Display not printing characters (Ascii code < &H20)

torreone · January 21, 2023, 3:27pm

I have to display a long writer document with inserted control characters (ascii code < &H20)
Is there any way to highlight these characters with colors or with placeholders?
Both in the options and on the net I have not found anything
Thanks in advance for any suggestion

LO 7.4.4.2 snap, Ubuntu 16.04 ,writer saved as odt

edit: I know how to enter characters with CTRL+SHIFT+U+hex code+Enter
I am only interested in having the possibility of highlighting those already present in the document, due to batch insertion tests that I had done in the past, as they are not visible (each occupy one byte in the text, I can see them from the macro, in search I find them but I cannot see them at sight)
In an editor I see this placeholder (a square icon with two zeros in the first row and a 0-1 in the second ), in writer I don’t see this placeholder.
Is there any way to see it at these characters? It would be enough for me to be able to see this placeholder or something similar
I do not want them to be effective, I do not want i.e. have the same effect as in a terminal.
I do not want to display them with their names.
I want only to display with a placeholder or with a color on request
But I don’t see anything relevant in the options
Apparently it seems not, but before insisting on trying I would like to ask for confirmation

ajlittoz · January 21, 2023, 4:00pm

Edit your question with OS name, LO version and save format.

What do you expect from these control character insertions? Do you want them to be effective, i.e. have the same effect as in a terminal? This is not possible since Writer, and any document processing application in general, reinterprets the input character sequence.

Do you want to display them with their names? If so, don’t insert them directly but use Unicode characters in the range U+2400 to U+241F. In other words, to display character 0xYZ (hexadecimal code), type U+24YZ followed by Alt+X.

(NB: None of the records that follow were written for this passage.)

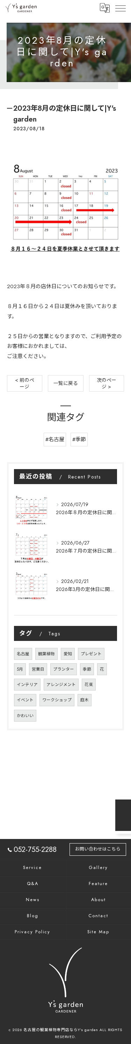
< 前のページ (24, 383)
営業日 (38, 669)
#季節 (79, 439)
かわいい (25, 715)
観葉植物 (46, 654)
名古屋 (23, 654)
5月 (20, 669)
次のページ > (106, 383)
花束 (89, 684)
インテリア (27, 684)
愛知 (68, 654)
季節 (87, 669)
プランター (63, 669)
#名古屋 (54, 439)
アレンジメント (61, 684)
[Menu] (120, 7)
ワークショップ (57, 700)
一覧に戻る (65, 383)
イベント (25, 700)
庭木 (84, 700)
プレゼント (91, 654)
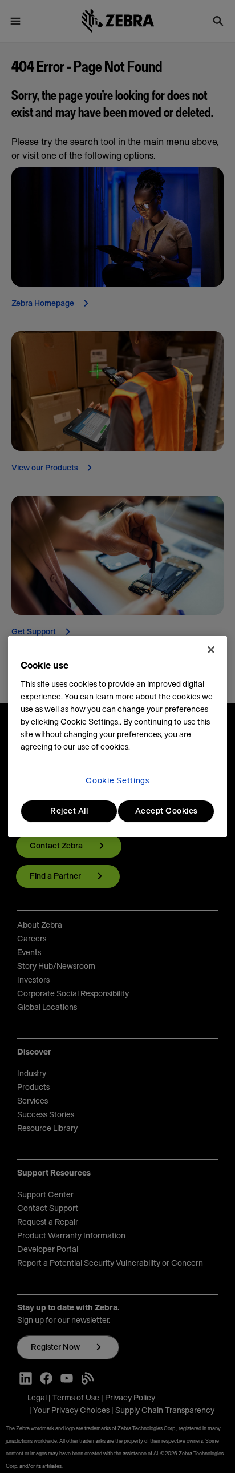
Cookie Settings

Lupp · January 21, 2023, 7:46pm

Help meeee…!
What do you mean by Ascii < &H20H?
&H is a prefix in some context usable to give numeric constants based on hexadecadic notation, but &H20 simply is the ASCII (and unicode) number for the ordinary space. The final H of yor string isn’t a hex digit. If we enter a character based on UniCode in Writer, we generally use 4 hex digits and press then Alt+X.
…
I have no clue concerning Ascii < &H20H. Nor has my search engine one.

If you want to highlight whitespace characters in a Writer document, use regular expressions with FindAll in F&R. If you know the correct unicode for any characters, you can enter them into the Find field as \uABCD each, where A, B, C, D represent any hexadecadic digits.
The Regex \u0020|\u0009|\u000A will find ordinary space, HT, and LF e.g.
The same way you can find “special space characters” and the like.

===editing to regard the comment below===
Taking the question literally as it is worded now, the appropriate RegEx would be [\u0000-\u001F]. However, \u000d -that’s CR- (and probably a subset of additional old-style control characters not known exactly to me) cannot occur in a Writer document. On the other hand you may have imported/inserted lots of additional non-printing or combining “characters” defined by unicode. If this can be an issue for you, the “<&H20” won’t be sufficient. In addition there are “visible” space/whitespace characters not being “ordinary” spaces: smaller and wider spaces, no-break-space (U+00A0), and lots of things I don’t know details about.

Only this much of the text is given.